From 1fc7bc056d684f82a452ec2421ce6096b90804c1 Mon Sep 17 00:00:00 2001
From: zzzzwwjj <34335947+zzzzwwjj@users.noreply.github.com>
Date: Thu, 23 Apr 2026 19:09:55 +0800
Subject: [PATCH] [0.18.0][Doc] Add NPU soft partitioning + cudagraph.piecewise
 limitation (#8595)

### What this PR does / why we need it?

Added NPU soft partitioning + cudagraph.piecewise limitation in graph
mode user guide doc.

### Does this PR introduce _any_ user-facing change?

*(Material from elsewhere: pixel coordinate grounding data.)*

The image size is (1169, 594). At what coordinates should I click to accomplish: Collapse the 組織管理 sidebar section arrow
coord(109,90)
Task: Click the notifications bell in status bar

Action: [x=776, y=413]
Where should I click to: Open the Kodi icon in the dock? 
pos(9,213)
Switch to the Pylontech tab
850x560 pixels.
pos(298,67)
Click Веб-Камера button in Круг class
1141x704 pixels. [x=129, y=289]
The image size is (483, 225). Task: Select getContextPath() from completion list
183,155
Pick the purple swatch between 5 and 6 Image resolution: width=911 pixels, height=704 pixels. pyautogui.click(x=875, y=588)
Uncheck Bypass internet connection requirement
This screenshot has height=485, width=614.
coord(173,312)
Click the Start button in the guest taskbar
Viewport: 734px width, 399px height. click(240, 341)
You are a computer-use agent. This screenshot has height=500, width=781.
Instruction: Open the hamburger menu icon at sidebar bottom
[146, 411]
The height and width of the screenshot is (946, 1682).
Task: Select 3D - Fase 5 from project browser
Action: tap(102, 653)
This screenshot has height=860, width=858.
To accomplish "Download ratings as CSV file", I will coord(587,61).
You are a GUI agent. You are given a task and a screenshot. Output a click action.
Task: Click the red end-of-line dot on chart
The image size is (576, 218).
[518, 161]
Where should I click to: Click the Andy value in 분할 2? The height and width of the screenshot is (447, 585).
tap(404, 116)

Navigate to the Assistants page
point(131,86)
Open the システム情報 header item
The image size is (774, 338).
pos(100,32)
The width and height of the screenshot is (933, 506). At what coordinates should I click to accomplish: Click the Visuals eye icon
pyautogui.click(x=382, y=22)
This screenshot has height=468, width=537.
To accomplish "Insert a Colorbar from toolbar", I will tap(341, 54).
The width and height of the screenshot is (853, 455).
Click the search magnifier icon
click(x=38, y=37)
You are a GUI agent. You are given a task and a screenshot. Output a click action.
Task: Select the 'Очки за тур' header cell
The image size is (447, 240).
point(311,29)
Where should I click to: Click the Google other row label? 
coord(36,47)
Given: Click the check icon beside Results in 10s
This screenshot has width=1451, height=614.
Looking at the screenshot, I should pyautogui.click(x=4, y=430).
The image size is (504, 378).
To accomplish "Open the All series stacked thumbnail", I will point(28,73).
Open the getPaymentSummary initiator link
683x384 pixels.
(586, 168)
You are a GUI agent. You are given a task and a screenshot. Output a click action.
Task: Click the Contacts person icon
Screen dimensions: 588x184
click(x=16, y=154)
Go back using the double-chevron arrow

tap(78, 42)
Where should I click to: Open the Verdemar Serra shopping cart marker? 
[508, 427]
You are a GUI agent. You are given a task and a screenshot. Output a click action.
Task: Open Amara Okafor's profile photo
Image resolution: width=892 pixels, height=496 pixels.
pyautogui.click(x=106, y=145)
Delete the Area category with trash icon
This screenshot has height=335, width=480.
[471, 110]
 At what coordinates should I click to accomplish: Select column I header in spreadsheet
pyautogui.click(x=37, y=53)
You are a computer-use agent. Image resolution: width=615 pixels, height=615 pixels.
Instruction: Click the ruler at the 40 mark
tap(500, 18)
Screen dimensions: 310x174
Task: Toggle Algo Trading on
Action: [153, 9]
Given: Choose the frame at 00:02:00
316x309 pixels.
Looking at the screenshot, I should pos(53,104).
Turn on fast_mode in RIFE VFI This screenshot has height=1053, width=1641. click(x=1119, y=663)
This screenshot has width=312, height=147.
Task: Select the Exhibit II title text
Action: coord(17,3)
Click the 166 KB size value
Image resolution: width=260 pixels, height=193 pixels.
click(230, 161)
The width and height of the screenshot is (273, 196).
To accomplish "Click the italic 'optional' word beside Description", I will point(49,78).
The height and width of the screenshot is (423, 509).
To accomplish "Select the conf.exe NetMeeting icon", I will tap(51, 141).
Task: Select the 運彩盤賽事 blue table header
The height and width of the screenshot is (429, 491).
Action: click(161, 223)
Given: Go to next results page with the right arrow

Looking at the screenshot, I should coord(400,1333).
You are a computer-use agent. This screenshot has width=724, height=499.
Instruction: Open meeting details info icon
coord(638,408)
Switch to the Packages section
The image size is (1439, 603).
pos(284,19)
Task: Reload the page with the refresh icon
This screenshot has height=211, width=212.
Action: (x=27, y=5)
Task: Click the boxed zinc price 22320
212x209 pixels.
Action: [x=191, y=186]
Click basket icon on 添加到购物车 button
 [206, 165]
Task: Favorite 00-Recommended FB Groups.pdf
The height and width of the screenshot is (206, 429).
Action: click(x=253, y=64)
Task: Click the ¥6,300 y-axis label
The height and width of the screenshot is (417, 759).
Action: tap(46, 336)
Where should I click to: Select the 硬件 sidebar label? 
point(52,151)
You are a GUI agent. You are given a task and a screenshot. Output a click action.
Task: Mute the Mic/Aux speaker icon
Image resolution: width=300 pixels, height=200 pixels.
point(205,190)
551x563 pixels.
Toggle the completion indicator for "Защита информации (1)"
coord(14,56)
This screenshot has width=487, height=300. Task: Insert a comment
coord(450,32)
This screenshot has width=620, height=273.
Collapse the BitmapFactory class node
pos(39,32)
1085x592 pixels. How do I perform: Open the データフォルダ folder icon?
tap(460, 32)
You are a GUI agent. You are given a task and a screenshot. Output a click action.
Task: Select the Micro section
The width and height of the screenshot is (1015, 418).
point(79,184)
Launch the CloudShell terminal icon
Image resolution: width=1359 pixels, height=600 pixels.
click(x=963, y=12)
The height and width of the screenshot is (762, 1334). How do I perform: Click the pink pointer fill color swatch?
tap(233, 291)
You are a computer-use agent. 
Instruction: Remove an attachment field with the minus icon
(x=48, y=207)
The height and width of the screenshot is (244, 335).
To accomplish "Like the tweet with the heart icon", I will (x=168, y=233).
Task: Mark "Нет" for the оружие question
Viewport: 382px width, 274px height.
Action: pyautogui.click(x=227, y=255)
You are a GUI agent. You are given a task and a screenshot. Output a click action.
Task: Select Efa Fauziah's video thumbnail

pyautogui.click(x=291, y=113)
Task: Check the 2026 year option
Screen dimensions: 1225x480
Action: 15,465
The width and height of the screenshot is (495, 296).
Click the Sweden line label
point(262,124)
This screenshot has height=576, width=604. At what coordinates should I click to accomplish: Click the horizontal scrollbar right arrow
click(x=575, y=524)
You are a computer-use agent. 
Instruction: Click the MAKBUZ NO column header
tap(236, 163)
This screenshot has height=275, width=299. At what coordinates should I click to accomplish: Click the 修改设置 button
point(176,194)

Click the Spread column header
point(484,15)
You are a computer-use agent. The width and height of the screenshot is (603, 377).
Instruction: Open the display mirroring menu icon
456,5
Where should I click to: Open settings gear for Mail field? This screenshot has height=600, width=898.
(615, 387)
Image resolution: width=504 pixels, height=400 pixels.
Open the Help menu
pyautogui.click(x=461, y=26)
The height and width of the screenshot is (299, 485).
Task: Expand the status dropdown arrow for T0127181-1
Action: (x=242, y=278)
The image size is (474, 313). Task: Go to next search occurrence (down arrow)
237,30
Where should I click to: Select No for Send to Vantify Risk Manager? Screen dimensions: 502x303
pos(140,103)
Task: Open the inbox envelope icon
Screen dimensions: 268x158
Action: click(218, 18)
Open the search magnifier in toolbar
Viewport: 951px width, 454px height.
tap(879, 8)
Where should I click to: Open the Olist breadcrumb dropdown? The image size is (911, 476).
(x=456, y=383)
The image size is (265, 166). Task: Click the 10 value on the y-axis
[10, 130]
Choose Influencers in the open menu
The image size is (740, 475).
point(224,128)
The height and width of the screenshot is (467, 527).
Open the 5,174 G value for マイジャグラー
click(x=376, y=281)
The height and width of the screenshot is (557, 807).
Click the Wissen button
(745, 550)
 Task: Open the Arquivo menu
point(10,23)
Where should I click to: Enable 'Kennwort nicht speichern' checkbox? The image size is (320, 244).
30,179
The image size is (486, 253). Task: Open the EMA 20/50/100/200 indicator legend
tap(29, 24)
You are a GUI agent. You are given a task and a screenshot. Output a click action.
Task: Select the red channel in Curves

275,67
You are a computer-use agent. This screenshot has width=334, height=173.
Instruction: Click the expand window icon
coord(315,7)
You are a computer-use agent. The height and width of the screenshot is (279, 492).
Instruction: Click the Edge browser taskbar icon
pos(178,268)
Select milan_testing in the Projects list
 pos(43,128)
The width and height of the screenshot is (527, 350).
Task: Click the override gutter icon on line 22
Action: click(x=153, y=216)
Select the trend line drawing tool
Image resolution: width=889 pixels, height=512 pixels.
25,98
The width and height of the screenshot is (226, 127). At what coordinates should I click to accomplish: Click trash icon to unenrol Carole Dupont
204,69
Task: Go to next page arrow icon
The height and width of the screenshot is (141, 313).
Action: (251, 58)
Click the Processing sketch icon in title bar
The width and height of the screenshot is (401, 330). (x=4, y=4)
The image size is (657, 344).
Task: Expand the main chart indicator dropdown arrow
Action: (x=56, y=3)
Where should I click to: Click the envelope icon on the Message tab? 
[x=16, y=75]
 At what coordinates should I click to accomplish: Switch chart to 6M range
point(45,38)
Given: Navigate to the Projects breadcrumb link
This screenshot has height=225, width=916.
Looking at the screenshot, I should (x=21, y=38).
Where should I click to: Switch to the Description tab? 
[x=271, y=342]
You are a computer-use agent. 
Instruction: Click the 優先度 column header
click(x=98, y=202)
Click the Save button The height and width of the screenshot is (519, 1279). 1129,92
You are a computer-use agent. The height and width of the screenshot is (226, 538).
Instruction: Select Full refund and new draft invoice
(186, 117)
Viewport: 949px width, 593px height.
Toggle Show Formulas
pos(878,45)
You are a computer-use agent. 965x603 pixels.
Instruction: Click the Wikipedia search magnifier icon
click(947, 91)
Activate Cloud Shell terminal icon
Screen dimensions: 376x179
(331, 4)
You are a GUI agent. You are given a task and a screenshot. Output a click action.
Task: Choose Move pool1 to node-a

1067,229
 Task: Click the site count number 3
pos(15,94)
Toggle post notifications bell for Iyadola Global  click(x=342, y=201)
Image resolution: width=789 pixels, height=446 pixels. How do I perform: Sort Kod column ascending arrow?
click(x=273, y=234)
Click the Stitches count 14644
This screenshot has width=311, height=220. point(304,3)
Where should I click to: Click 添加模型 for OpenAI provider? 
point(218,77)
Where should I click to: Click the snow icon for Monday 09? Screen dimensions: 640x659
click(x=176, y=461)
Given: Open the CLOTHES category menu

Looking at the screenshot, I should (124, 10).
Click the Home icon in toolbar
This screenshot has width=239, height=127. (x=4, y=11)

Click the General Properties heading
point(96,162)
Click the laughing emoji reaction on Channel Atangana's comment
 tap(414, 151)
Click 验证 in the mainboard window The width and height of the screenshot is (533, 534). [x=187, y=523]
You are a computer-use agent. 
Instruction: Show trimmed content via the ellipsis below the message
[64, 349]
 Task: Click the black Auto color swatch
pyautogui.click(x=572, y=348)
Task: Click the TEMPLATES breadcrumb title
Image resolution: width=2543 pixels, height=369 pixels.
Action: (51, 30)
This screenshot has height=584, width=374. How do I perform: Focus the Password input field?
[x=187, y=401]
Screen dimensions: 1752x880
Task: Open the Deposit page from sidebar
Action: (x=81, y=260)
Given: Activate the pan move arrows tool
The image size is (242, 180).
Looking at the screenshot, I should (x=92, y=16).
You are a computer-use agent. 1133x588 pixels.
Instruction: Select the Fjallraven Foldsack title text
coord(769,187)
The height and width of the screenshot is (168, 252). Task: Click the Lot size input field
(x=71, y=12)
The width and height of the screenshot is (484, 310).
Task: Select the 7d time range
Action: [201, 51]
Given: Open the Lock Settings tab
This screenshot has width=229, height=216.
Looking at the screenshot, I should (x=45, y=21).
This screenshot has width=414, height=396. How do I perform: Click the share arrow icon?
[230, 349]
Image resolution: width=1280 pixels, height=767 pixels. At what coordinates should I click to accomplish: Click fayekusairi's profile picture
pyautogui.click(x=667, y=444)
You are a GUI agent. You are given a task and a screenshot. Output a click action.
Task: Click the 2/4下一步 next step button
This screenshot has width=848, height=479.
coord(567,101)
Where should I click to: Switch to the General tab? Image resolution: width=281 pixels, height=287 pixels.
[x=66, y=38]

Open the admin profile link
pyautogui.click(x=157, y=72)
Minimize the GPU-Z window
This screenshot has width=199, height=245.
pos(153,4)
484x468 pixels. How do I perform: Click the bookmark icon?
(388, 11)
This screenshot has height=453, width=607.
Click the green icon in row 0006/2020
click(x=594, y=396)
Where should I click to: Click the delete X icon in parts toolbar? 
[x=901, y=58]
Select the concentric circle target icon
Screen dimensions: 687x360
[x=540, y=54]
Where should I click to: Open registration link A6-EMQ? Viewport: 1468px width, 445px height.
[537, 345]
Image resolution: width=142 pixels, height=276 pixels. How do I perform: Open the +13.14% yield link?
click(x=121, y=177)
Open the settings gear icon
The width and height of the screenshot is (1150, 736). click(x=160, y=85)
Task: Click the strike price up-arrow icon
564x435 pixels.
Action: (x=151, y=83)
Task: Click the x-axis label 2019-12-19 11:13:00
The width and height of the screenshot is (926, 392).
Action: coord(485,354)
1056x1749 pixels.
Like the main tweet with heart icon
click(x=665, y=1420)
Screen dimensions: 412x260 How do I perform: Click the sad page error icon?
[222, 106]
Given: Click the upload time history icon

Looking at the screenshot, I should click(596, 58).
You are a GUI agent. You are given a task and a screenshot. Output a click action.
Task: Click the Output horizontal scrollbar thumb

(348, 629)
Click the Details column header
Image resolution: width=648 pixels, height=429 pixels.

### How was this patch tested?

Signed-off-by: zzzzwwjj <1183291235@qq.com>
---
 docs/source/user_guide/feature_guide/graph_mode.md | 4 ++++
 1 file changed, 4 insertions(+)

diff --git a/docs/source/user_guide/feature_guide/graph_mode.md b/docs/source/user_guide/feature_guide/graph_mode.md
index 26f23186..3f7a5a74 100644
--- a/docs/source/user_guide/feature_guide/graph_mode.md
+++ b/docs/source/user_guide/feature_guide/graph_mode.md
@@ -86,3 +86,7 @@ Online example:
 ```shell
 vllm serve someother_model_weight --enforce-eager
 ```
+
+## Common Limitations and Caveats
+
+- NPU soft partitioning + `CUDAGraphMode.PIECEWISE` is not supported. With soft-partitioned virtual NPU instances, the 2048 device streams are shared and split across containers (see the [virtual instance with vCANN RT description](https://gitcode.com/Ascend/mind-cluster/blob/branch_v26.0.0/docs/zh/scheduling/usage/virtual_instance/virtual_instance_with_vcann_rt/00_description.md)), but vLLM Ascend still derives ACL graph capture limits from a fixed full-device stream budget in `update_aclgraph_sizes` (`vllm_ascend/utils.py`) and does not use the per-container stream quota, so this combination is incompatible.